[EXERCISE PROMPT]
Transcribe only what runs from the line including "Given: Open the Volumen panel label" through the last line of the entries, exactly as it appears.

[RECORDS PROVIDED]
◇ ◇ ◇ ◇ ◇

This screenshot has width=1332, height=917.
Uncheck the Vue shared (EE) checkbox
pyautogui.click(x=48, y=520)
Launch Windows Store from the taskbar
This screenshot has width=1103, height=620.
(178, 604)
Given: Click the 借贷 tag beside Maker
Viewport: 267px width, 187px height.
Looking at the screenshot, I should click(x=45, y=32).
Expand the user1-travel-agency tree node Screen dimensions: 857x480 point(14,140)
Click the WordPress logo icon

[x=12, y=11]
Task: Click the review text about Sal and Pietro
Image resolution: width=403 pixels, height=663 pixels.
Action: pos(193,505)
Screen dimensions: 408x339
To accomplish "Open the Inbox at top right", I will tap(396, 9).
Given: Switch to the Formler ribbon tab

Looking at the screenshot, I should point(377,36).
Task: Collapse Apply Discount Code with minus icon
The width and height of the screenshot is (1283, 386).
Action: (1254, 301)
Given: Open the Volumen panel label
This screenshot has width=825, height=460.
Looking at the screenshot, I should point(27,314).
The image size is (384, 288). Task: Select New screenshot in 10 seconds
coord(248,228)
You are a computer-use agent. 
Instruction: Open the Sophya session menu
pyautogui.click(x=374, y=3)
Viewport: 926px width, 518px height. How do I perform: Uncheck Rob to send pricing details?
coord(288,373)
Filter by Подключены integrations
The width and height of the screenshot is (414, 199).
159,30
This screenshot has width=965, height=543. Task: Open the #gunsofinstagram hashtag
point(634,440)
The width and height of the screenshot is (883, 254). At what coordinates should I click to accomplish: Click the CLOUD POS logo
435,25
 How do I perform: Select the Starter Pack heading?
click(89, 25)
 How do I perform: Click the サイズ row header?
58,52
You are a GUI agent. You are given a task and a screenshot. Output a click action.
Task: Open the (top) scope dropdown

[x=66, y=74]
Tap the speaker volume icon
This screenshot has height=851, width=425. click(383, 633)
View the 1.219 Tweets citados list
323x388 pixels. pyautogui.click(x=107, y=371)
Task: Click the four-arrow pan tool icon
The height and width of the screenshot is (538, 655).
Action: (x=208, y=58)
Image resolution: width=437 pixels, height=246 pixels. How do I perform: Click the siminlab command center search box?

◇ ◇ ◇ ◇ ◇

[SOLUTION]
Given: Open the Volumen panel label
This screenshot has width=825, height=460.
Looking at the screenshot, I should point(27,314).
The image size is (384, 288). Task: Select New screenshot in 10 seconds
coord(248,228)
You are a computer-use agent. 
Instruction: Open the Sophya session menu
pyautogui.click(x=374, y=3)
Viewport: 926px width, 518px height. How do I perform: Uncheck Rob to send pricing details?
coord(288,373)
Filter by Подключены integrations
The width and height of the screenshot is (414, 199).
159,30
This screenshot has width=965, height=543. Task: Open the #gunsofinstagram hashtag
point(634,440)
The width and height of the screenshot is (883, 254). At what coordinates should I click to accomplish: Click the CLOUD POS logo
435,25
 How do I perform: Select the Starter Pack heading?
click(89, 25)
 How do I perform: Click the サイズ row header?
58,52
You are a GUI agent. You are given a task and a screenshot. Output a click action.
Task: Open the (top) scope dropdown

[x=66, y=74]
Tap the speaker volume icon
This screenshot has height=851, width=425. click(383, 633)
View the 1.219 Tweets citados list
323x388 pixels. pyautogui.click(x=107, y=371)
Task: Click the four-arrow pan tool icon
The height and width of the screenshot is (538, 655).
Action: (x=208, y=58)
Image resolution: width=437 pixels, height=246 pixels. How do I perform: Click the siminlab command center search box?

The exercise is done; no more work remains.